Large areas could be cut where state and federal habitat protections are in place, such as national forests and sites where the economic benefits of development outweigh the biological benefits of habitat.


Tentative deal ends toll-worker strike

PHILADELPHIA — The Pennsylvania Turnpike Commission said Tuesday that it had reached a tentative contract with striking toll collectors, ending a walkout that began a day before Thanksgiving.

The toll collectors were to return to work on their next scheduled shifts, beginning at 11 p.m. Tuesday, turnpike spokesman Bill Capone said.

Union officials had sought job protection, and the two sides also disagreed over health benefits, work rules and retroactive raises. Negotiations resumed Monday afternoon.


Lawyer admits leaking FBI tape

PROVIDENCE — A defense attorney came forward and admitted that he is the person who leaked an FBI videotape to a TV reporter now facing jail time for protecting the source, court papers filed yesterday said.

Joseph Bevilacqua Jr. confirmed to a special prosecutor on Nov. 24 that he provided the undercover videotape to WJAR-TV reporter Jim Taricani. Mr. Bevilacqua was the lawyer for former city tax official Joseph Pannone, who was convicted in a Providence corruption scandal.

Mr. Taricani, 55, was to be sentenced next week for criminal contempt and faces up to six months in jail. It was not clear whether the confirmation of the source’s identity would change Mr. Taricani’s fate.

The tape, which showed a top aide to former Mayor Vincent “Buddy” Cianci Jr. taking a bribe, was aired in 2001 by the NBC affiliate before trials began in the case.


Governor blocks woman’s execution

HUNTSVILLE — Gov. Rick Perry blocked the execution of a woman two hours before she was to be killed yesterday so that her attorneys can conduct new tests on evidence in the 17-year-old murder case.

Elizabeth Newton, 39, was convicted of killing her husband and two children. She would have been the first black woman and the fourth woman put to death in Texas since the Civil War. She denied any involvement in the slayings.

The governor granted her a four-month reprieve a day after the Texas parole board, in a rare step, recommended it.
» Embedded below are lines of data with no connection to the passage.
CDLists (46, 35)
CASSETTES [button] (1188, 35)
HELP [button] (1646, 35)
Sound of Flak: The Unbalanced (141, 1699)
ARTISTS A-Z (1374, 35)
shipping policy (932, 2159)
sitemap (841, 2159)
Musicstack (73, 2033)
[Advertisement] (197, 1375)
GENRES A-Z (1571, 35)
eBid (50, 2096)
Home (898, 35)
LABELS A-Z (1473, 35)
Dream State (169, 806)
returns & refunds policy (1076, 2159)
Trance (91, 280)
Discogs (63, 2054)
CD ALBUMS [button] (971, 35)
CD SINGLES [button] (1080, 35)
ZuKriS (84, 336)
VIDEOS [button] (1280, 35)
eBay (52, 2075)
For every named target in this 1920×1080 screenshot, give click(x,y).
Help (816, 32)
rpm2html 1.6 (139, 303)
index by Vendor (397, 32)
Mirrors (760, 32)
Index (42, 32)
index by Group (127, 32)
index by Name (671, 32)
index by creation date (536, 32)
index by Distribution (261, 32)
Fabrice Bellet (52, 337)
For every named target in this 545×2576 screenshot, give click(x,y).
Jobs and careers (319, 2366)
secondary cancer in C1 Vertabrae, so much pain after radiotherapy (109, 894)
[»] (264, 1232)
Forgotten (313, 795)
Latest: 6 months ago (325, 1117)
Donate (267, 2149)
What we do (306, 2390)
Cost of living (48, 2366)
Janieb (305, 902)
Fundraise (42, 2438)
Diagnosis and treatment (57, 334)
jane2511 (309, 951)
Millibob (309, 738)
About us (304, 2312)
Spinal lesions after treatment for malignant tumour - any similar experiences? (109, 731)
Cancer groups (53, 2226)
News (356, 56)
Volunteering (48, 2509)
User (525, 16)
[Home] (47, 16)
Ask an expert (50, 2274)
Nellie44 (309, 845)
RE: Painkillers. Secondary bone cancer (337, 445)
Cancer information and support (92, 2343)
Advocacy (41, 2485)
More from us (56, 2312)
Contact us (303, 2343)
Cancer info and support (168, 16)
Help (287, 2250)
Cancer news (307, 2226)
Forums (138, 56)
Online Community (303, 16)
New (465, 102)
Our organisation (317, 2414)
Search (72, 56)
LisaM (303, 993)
Residents show claws over pet law

SALT LAKE CITY — Animal lovers and lawmakers face a dog and cat fight over how many pets residents may own simultaneously in the small Utah town of Provo, officials said yesterday.

The law allows residents to own up to two dogs or two cats at the same time, but not a dog and cat together.

Provo resident Susan Sewell said her children had picked out a kitten from a local animal shelter, but burst into tears when they were turned down because the family already owned too many pets.

“Having two of each is not necessarily a problem,” said Provo City Council Chairman Dave Knecht, who has proposed allowing people to own two cats and two dogs.


Blast kills man cooking lava lamp

KENT — A man who placed a lava lamp on a hot stove top was killed when it exploded and sent a shard of glass into his heart, police said.

Philip Quinn, 24, was found dead in his trailer home Sunday night by his parents.

“Why on earth he was heating a lava lamp on the stove, we don’t know,” Kent Police spokesman Paul Petersen said Monday.

After the lamp exploded, Mr. Quinn apparently stumbled into his bedroom, where he died Sunday afternoon, authorities said. Police found no evidence of drug or alcohol use.